Understand computational resources in Boulder Opal

Understanding the Boulder Opal computing environment and utilizing the compute resources effectively

Based on your Boulder Opal plan, you are allocated machine hours and the maximum number of machines you can spin up to run concurrent calculations. For example, with the Performance plan, you can spin up to 4 machines simultaneously, which corresponds to 4 concurrent calculations. With the Professional plan, you can spin up to 16 machines simultaneously, which corresponds to 16 concurrent calculations. The total number of machine hours consumed is the number of hours aggregated across all machines running in your environment.

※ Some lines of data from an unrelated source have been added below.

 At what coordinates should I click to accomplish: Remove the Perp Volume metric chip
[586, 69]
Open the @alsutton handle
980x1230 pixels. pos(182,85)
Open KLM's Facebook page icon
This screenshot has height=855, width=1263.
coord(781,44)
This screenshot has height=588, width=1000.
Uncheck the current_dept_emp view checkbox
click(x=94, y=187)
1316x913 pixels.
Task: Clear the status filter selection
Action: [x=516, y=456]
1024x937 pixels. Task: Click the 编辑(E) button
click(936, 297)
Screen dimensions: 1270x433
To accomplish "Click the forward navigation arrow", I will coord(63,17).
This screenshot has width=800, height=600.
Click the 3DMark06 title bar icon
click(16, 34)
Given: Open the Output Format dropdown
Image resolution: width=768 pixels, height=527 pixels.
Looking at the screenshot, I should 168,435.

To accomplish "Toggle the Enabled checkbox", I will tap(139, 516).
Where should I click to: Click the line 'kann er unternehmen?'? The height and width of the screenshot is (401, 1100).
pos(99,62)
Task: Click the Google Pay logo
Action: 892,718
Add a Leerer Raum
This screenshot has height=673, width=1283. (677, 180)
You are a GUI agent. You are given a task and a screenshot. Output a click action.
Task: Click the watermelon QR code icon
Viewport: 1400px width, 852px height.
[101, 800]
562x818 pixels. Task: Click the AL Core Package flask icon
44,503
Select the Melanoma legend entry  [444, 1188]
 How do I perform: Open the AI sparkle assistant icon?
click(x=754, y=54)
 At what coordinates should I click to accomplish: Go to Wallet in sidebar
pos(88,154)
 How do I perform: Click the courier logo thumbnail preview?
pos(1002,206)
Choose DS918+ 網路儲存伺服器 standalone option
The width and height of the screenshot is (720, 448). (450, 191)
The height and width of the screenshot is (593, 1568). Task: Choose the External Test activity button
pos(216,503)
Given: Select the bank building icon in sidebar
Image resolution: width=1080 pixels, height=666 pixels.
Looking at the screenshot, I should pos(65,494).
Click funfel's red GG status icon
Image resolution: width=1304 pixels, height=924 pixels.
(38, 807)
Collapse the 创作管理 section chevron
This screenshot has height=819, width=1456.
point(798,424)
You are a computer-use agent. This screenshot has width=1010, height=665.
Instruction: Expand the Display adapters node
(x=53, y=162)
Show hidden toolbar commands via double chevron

In this topic, we will cover how parallel computations are treated and how you can manage your Boulder Opal queue and resources.

Parallel computations

When you submit a calculation request in Boulder Opal, depending on the type of calculation, it will result in one or multiple tasks being added to your organization's queue. Boulder Opal calculations utilize multiprocessing, hence each calculation runs as quickly as possible on a single worker. By design only a single calculation is running at a time on a single worker machine to avoid any memory issues. If your Boulder Opal plan allows for concurrent calculations and enough worker machines are online, the tasks will run in parallel. Visit the Boulder Opal web app to monitor the status of your organization's queue.

Submitting multiple simultaneous calculations

By default, calculations in the Boulder Opal cloud are synchronous, meaning that they will wait until they finish executing before returning the results. However, some functions support the parameter run_async that you can use to submit multiple asynchronous calculations. You can learn more about asynchronous job submission in this user guide.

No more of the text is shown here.